いくら受験勉強で追い込まれたからといって、どうして、自分を養ってくれる両親をいきなり殺してしまうのか。殺人犯になって人生を台無しにするより、入試に落ちて両親にひどく叱責されるほうがましではないのか? バタイユの理論に即して考えれば、今まで溜めてきたものを破壊して、解放されたいという「蕩尽」への欲求が、将来に配慮しようとする理性的思考による制止を振り切って、暴走してしまうから、ということになろう。



 近代化・分業化が進んだ社会で「蕩尽」のための主要な回路を提供するのが、宗教とエロティシズムと芸術である。この場合の「エロティシズム」というのは、単なる動物と同じ様な性行為ということではなく、性に関わる様々な想像や表象を含んでおり、人間特有の現象である。動物は、少なくとも現在知られている限り、性的妄想を抱くことはない。芸術は、一定の形式に即した創造活動なので、多くの人は出来上がったものを鑑賞するという間接的な形でしか参加できないが、宗教とエロティシズムは普通の人でも直接実行でき、分かりやすい形で「蕩尽」が行われることが多い。



 禁欲的なイメージのある宗教と、欲求を解放するイメージのあるエロティシズムは対極にあるように思えるが、バタイユは、神秘的な合一や恍惚状態の体験をする人が、しばしば自分の体験を、単なる神への愛というよりは、エロティックなニュアンスの強い言葉で表現したり、信仰の対象となる神が性器の姿をしていたり、神を慕う信仰者の表情がエロティックに見えるよう、絵画や彫刻に描かれることもあることを指摘している。宗教は一面では厳しく欲求を抑圧するが、別の面では、むしろ神や自然、天などに対する、あるいは信者相互でのエロティックな欲求を全開させる。



  



 個人に取りついて、いつの間にか合理性のたがから逸脱させてしまう宗教とエロティシズムは、恐怖を感じさせると同時に魅惑する「聖なるもの」から派生した、と言うことができる。エロティシズムと宗教が深いところで繋がっており、その繋がりがいくつもの有名な芸術作品が表現されていると言われても、さほど意外に思わない人も少なくないだろうが、バタイユは、そうした認識が広がるのに大きく貢献した思想家だ。



 自分が信仰する宗教のために、布教や修業をし、献金しても、何の見返りもない。本人たちは、自分たちの魂の救いとか霊的な上昇といった“見返り”があると言うけれど、労働してその対価を受け取る日常に埋没している人にとっては、無駄なことをしているとしか思えない。

物質的な利益が返って来ないのだから。



 風俗、特に、女性を非現実的な仕方でほめあげ、幻想的な気分にさせることで高額な料金を取るホストのような業態は、エロティシズムを最大限に利用していると言える。それによってホストが自分の本当の恋人になるわけではないと分かっているのに、どうしてエロティックな幻想のために高額の金を払うのか、欲求充足にはそれなりの相場があると考えている人間には理解しがたい。

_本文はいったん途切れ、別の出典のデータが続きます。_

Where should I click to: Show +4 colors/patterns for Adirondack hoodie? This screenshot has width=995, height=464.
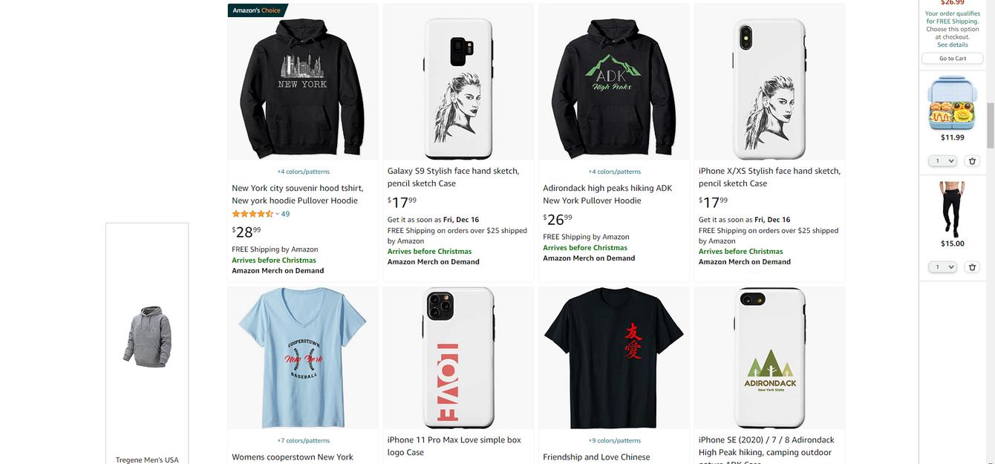pos(614,171)
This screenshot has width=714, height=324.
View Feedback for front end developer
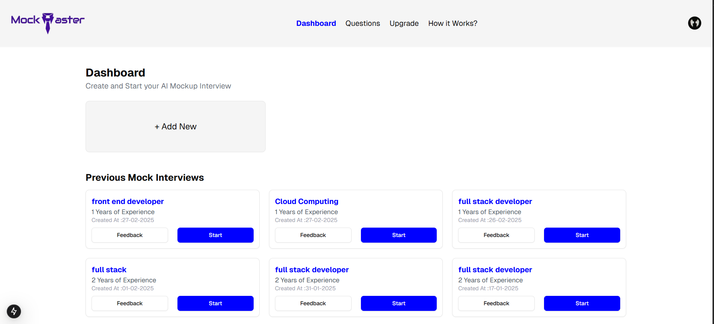point(130,235)
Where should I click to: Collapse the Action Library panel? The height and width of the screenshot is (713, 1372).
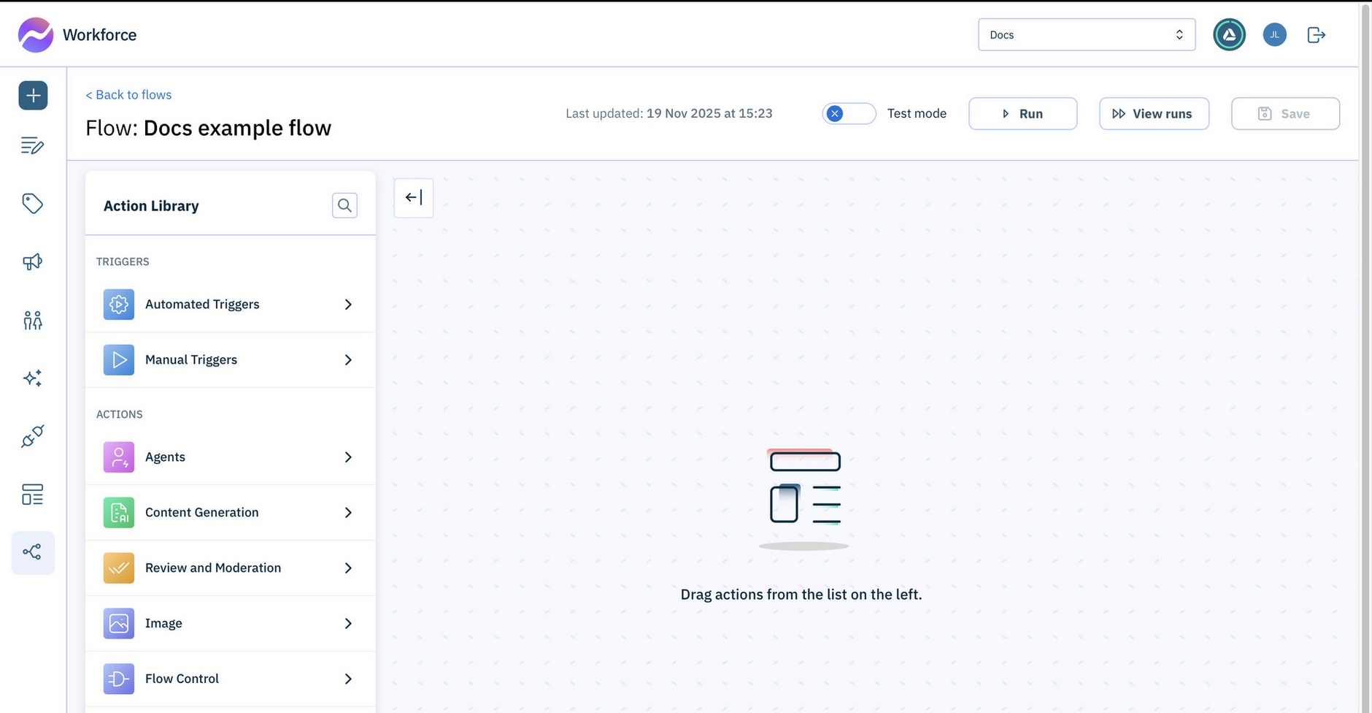click(x=413, y=197)
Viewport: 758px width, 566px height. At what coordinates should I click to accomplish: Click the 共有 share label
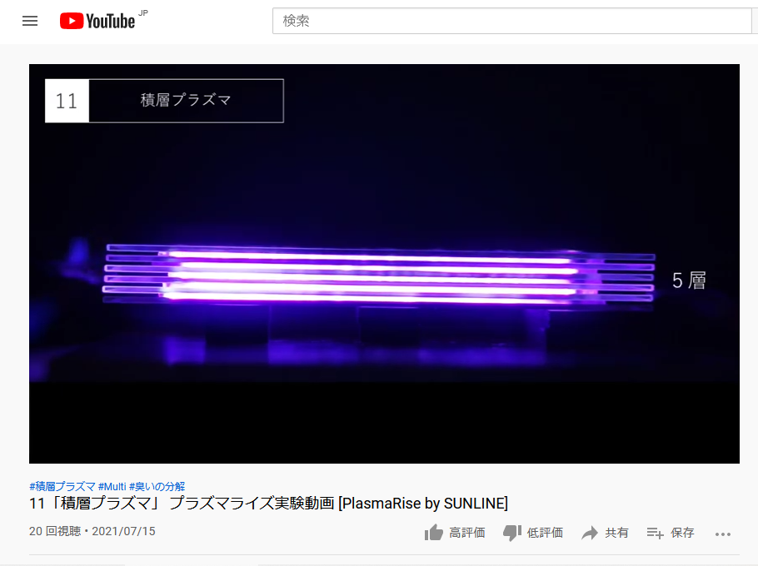pos(616,533)
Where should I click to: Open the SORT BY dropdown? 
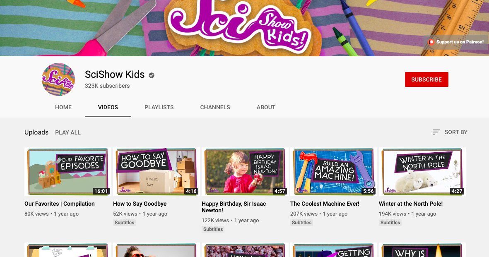click(x=455, y=132)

 いずれも、生産体制の中にきちんと組み込まれて生活している人間にとっては、壮大な無駄な消費=「蕩尽」を行なっていながら、本人たちは――少なくとも、“被害者”になる前は――喜びを覚えているように見える。人間としてあり得ない行為である。バタイユであれば、生産体制を維持・拡張し、生き延びようとする合理的な思考、生産の成果を台無しにする非合理性への衝動の両面を備えているのが、人間だ、と言うだろう。合理性だけで発展し続けた社会などない。ソ連のような社会主義国家は、それを成し遂げようとした。バタイユはソ連が崩壊するずっと前に亡くなっているが、労働を厳重に管理して、無限の蓄積を可能にすることを試みるソ連のシステムが、個人が蕩尽する自由を許容する資本主義国家のそれよりも遥かに無理をしていることを指摘していた。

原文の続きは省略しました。